27.10.2020 – Erst schmelzen die Polkappen, dann die Narrenkappen.


Protestverbrennung gegen Hamsterkäufe, Location no. 37, Hannover-Ihmezentrum.
Satellitenbilder von Hannover zeigen auf Grund der Kunstaktion „Protest-Verbrennung von 68 Rollen Klopapier“ mittlerweile Rauchschwaden von der Dimension der Brände im Amazonas Becken. Von Hannover ist Nichts mehr zu sehen, was auch besser so ist. Das Klima ist endgültig gekippt, zur Zeit schmelzen die Polkappen, dann folgen die Narrenkappen.

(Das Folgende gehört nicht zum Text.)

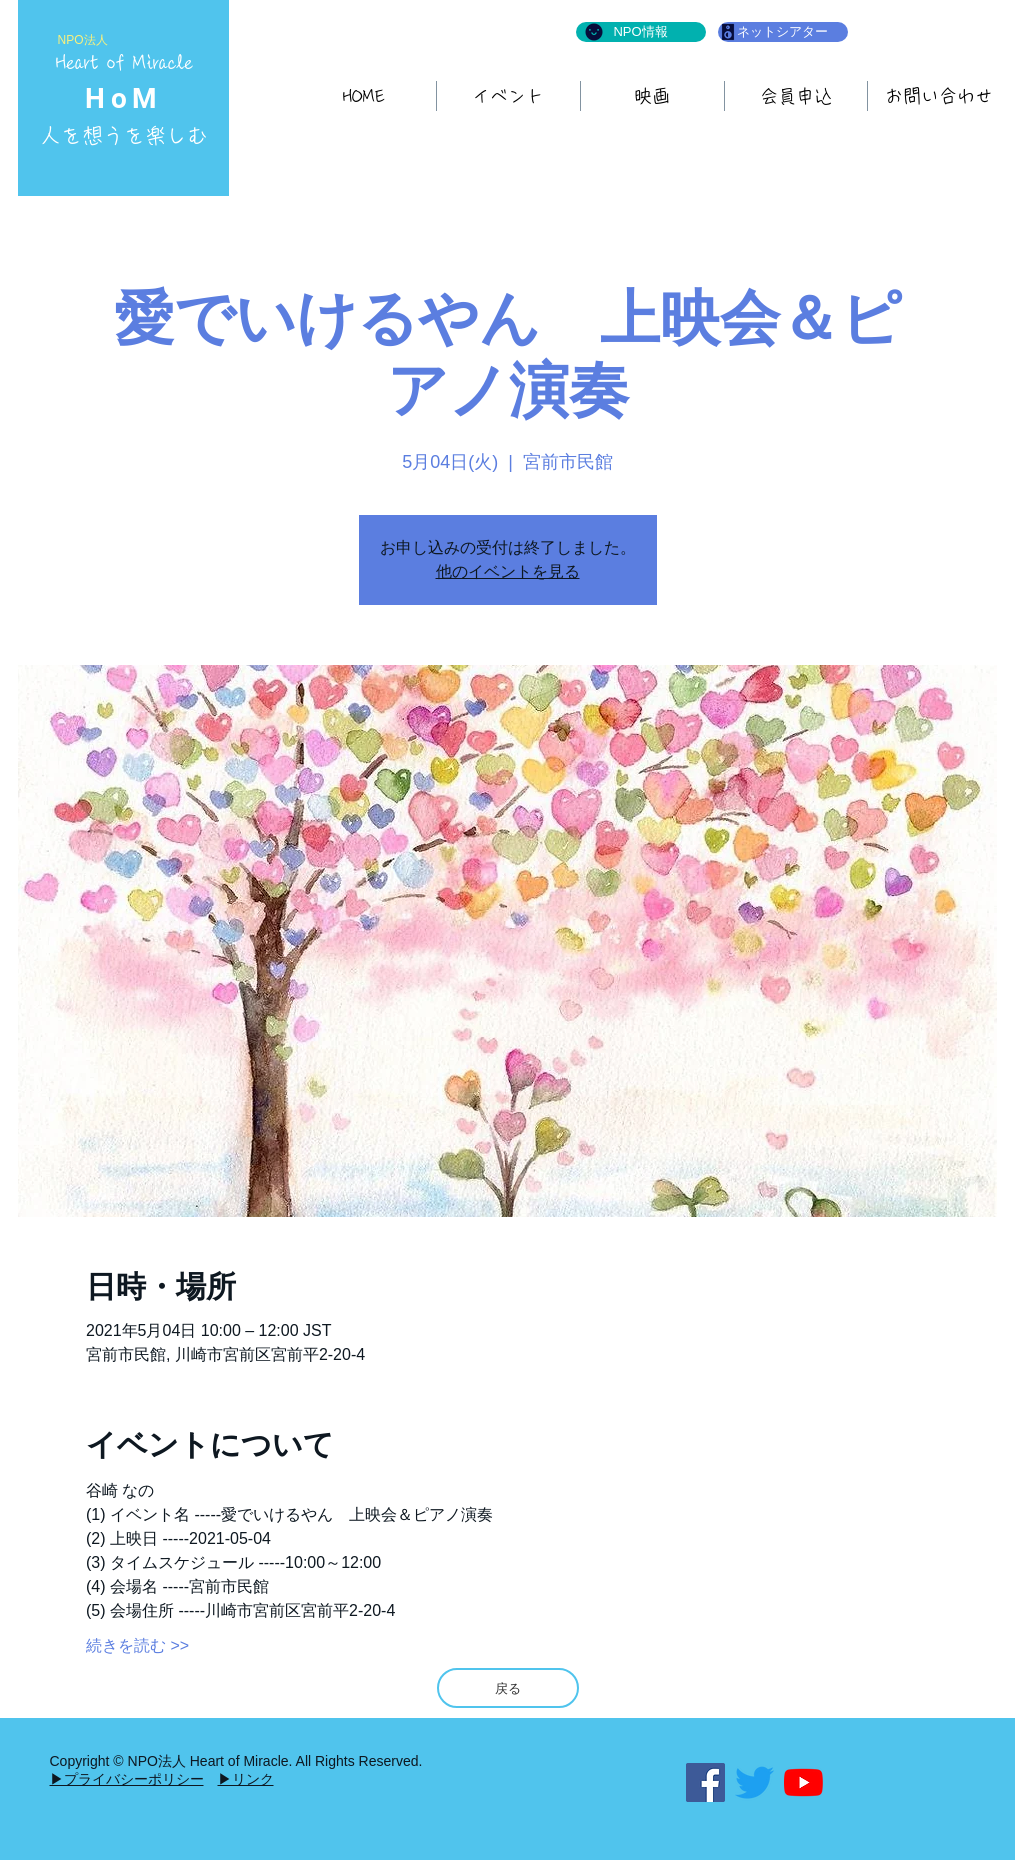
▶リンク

Jenseits der Iden des eigenen Lebens reduziert, wer auf das Prinzip „Altern in Würde“ hält, die Besuchsfrequenz von Wirtshäusern oder übel beleumundeten Spelunken auf tendenziell Null. Rückfälle eingeschlossen und so nahte ich mich gestern nach dem Einkauf, dürstend und hungernd, spontan der letzten Kneipe im hiesigen Kiez, wo sich noch vermodernde Reste der Arbeiterbewegung in Form von SPD-Ortsvereinen, Stammtischen und Damenkränzchen treffen. Durch die dicke Verglasung schimmerten 3,4 Thekenkönige, coronös machbar, also Maske auf, rein und den Thresen-Klopfgruß „ich mach mal den hier“ entrichtet. Undenkbar in den dutzenden Szenesaufstuben, die pestilenzartig den Kiez hier zuwuchern. Ich liebe solche Gesten, die wie Artefakte aus grauer Vorzeit in das Heute ragen.

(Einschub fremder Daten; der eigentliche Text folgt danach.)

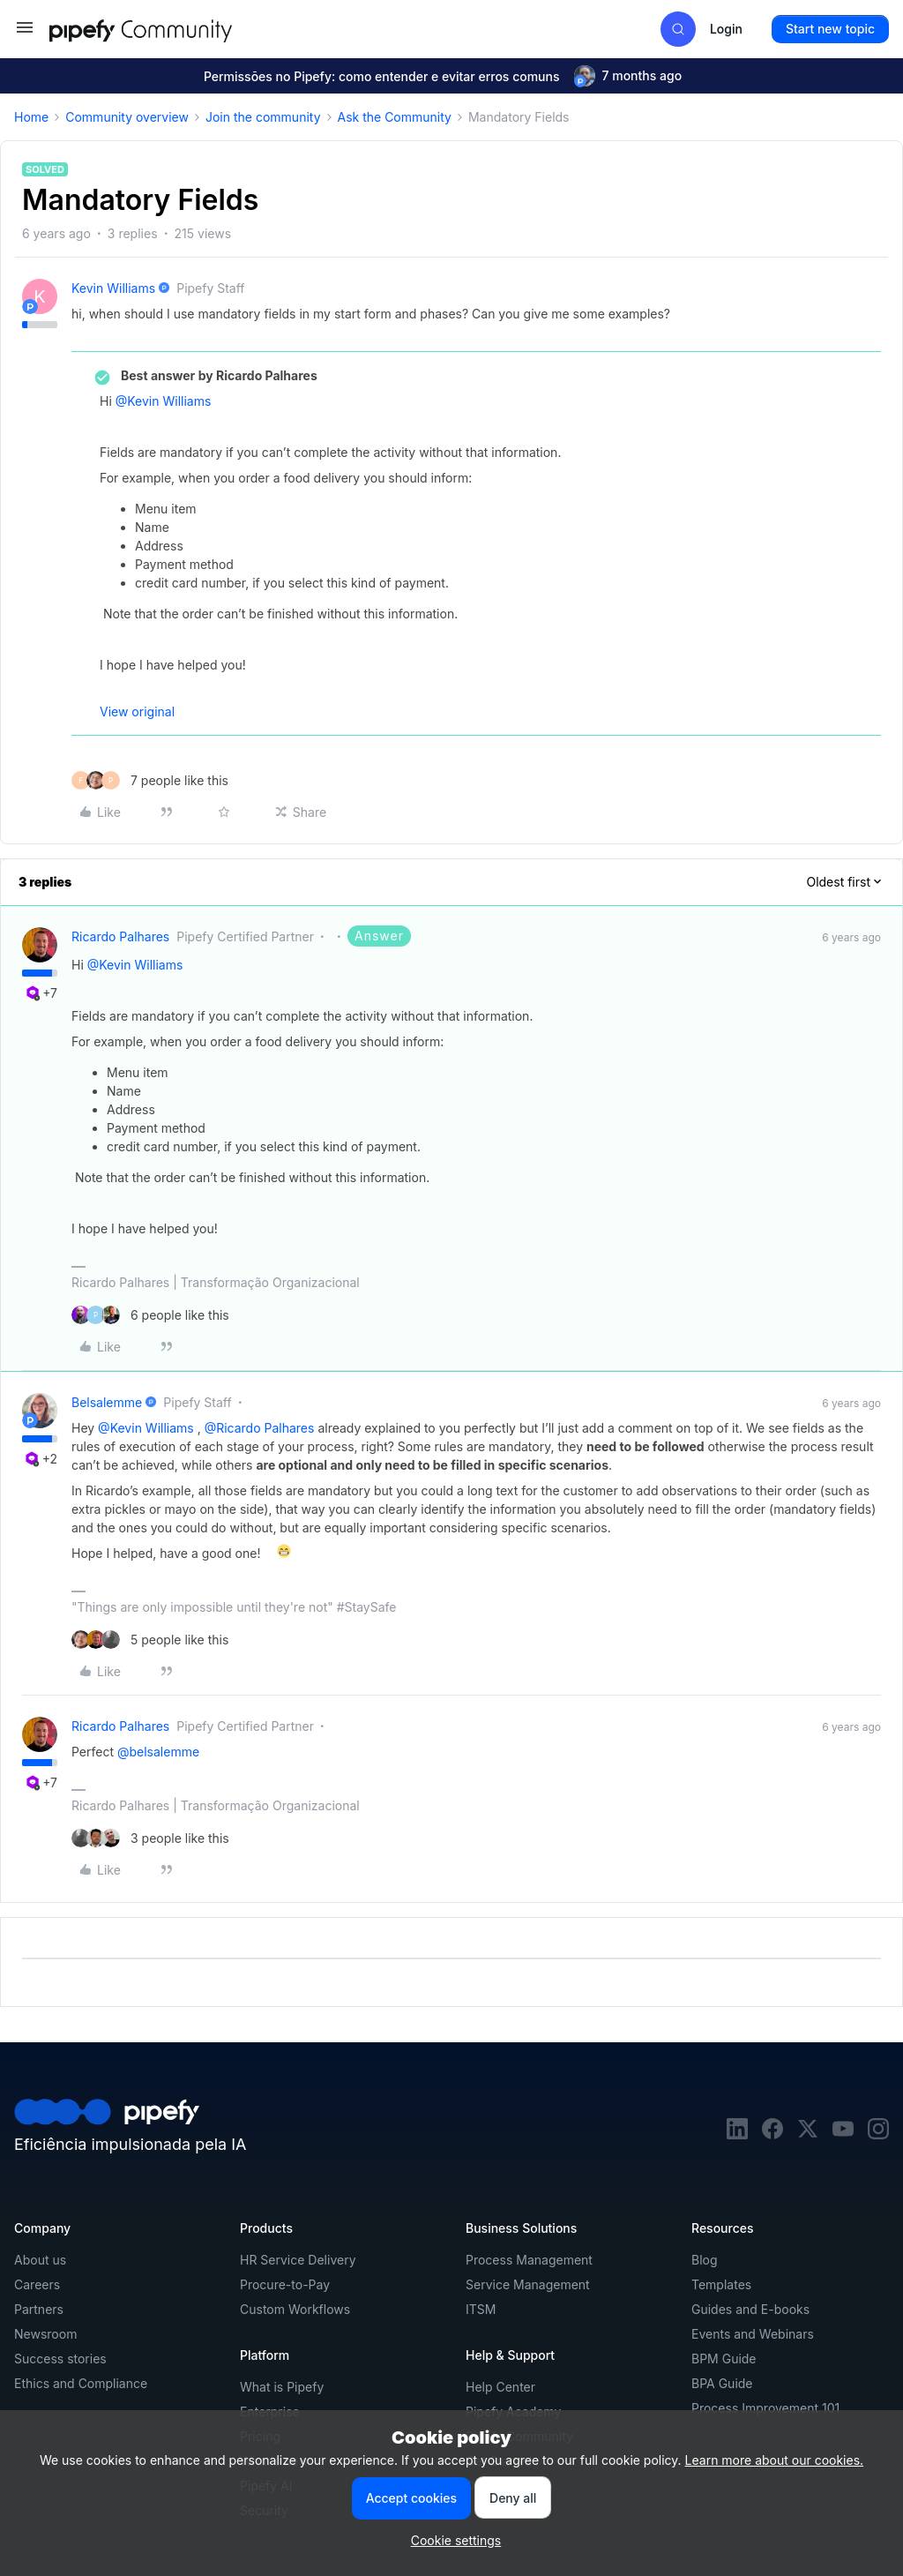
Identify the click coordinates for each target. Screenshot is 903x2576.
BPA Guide (722, 2383)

Großes Hallo: „Na, zündest Du jetzt hier Klopapier an?!“ Der Wirt, sonst eher ein Knurrhahn, brummelte ein anerkennendes: „Gut gemacht.“ Die Geschichte ist offensichtlich rum.

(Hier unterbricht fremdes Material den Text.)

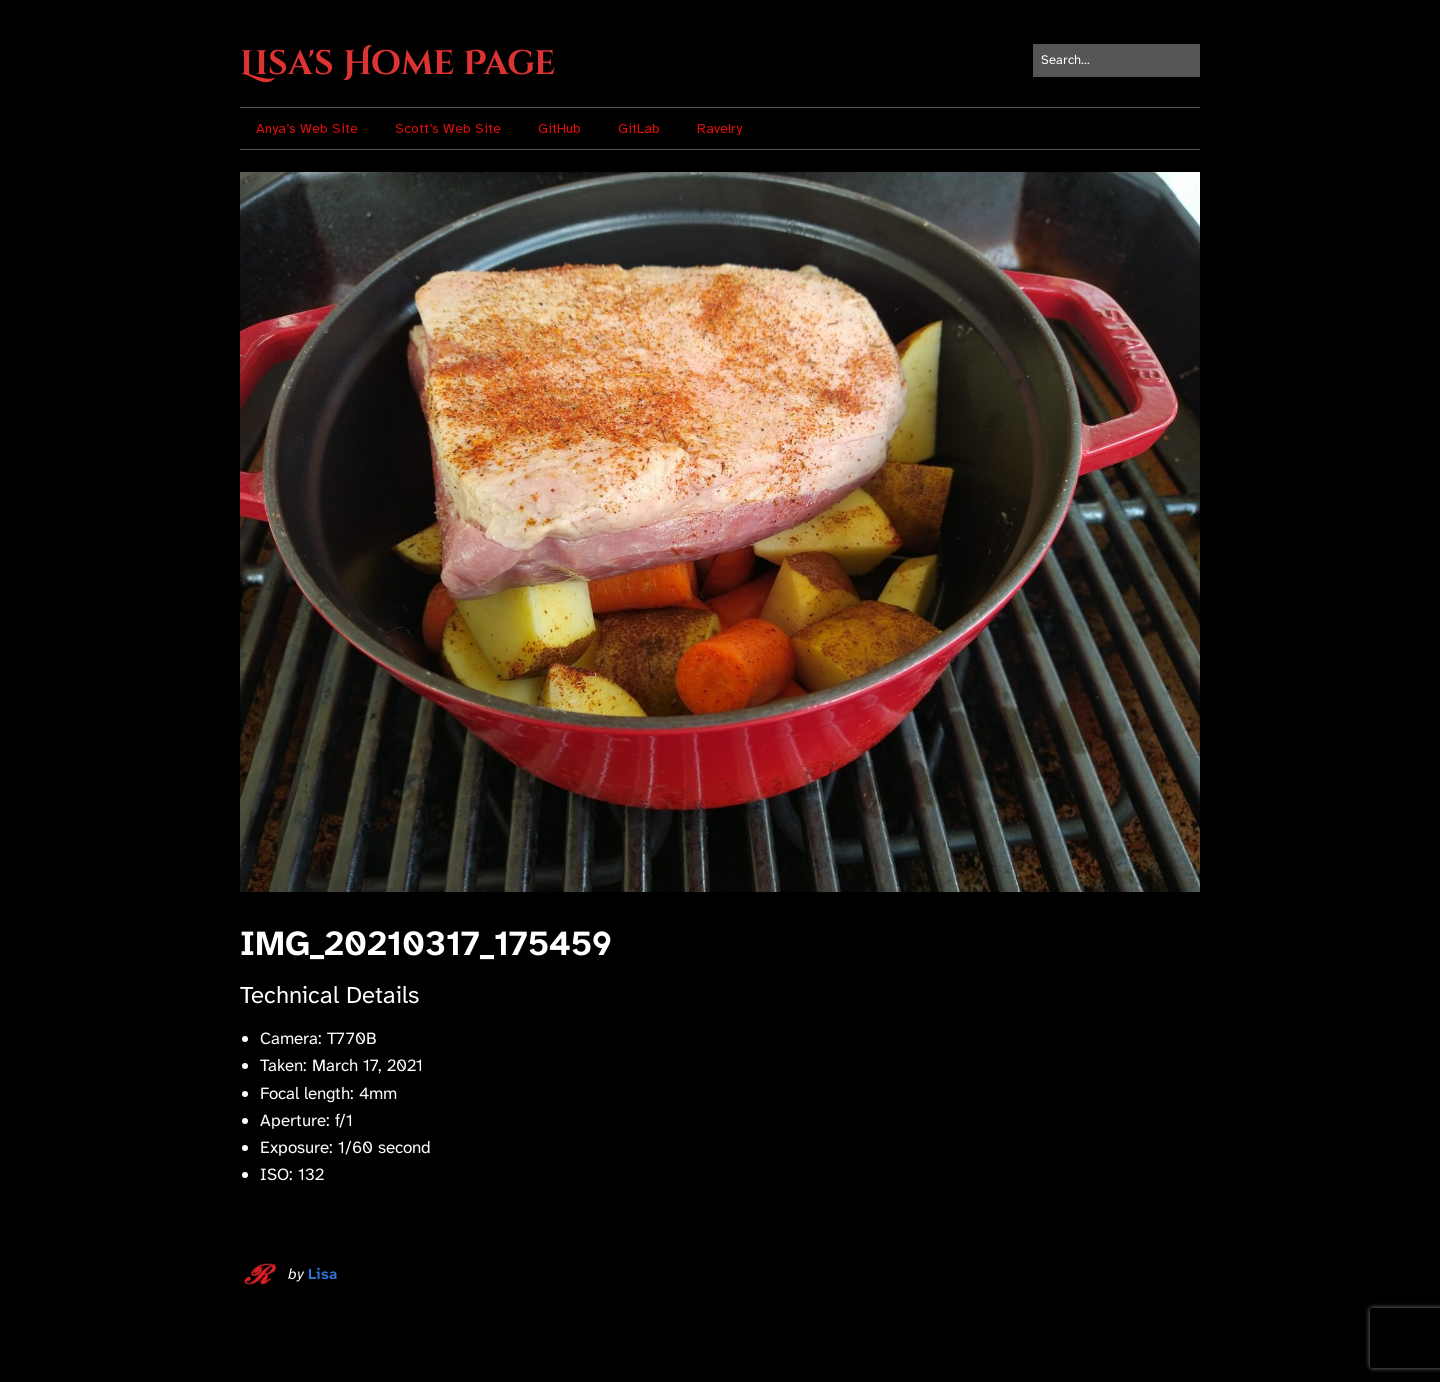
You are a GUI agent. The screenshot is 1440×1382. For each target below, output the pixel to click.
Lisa (322, 1274)
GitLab (639, 128)
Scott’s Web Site (448, 128)
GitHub (559, 128)
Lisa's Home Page (397, 64)
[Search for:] (1116, 60)
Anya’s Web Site (307, 128)
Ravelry (719, 128)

Ich war noch vor dem ersten Bier in aufgeräumter Stimmung, fühlte mich für einen Moment Lokal berühmt und nahm an einem der freien Tische Platz, bereit für Bratkartoffeln. Zwei Tische weiter saß noch jemand, den ich aus frühen Gewerkschaftskämpfen kannte. Wir kamen ins Plaudern, schlugen ein paar alte Schlachten nochmal und gingen die Reihen der Recken durch, lebt der noch, was macht der, usw. Der Kollege ist eine Generation älter als ich. Nachdem wir alles und alle durchhatten, sagte er: „Jetzt ist keiner mehr da.“ Es klang nicht traurig oder resigniert und das machte es umso bitterer. Sonst hätte ich ja versuchen können, ein paar tröstliche Worte zu finden, a la: „Aber das Bier schmeckt uns doch gerade, war doch ne tolle Zeit, etc. pp.“
Aber es war einfach eine Feststellung, eine fast nüchterne Bilanz. Eine Zeit zu leben. Eine Zeit zu sterben. Und jetzt ist eben keiner mehr da. Was soll man da noch sagen. Trauer und Resignation sind Prozesse, können sich wieder verflüchtigen, aber eine Bilanz ist eine Bilanz. Wir tranken schweigend einen Rostocker. Memento mori.
Die Frage nach dem nächsten Kneipenbesuch stellt sich nicht. Teil-Lockdown. Der Wirt fluchte, als ich die Nachricht vermeldete, die gerade über den Ticker lief. Die ganzen Grünkohl-Essen, die langsam anlaufen, hinfällig.
Vom feeling her hab ich kein gutes Gefühl, wenn ich an die Stimmungslage der nächsten Monate in Germanien denke. Aufheitern tut mich im Moment die Selbstdemontage und sich abzeichnende erneute Demütigung des Friedrich Merz durch Angela Merkel. Was für eine Schwachsinns-Idee, das Gremium, das ihn wählen soll, coram publico anzumeiern, es wären alle gegen ihn. Was für ein erbärmlicher Jammerlappen. Was für eine Schapsidee. Die Ideen des Merz.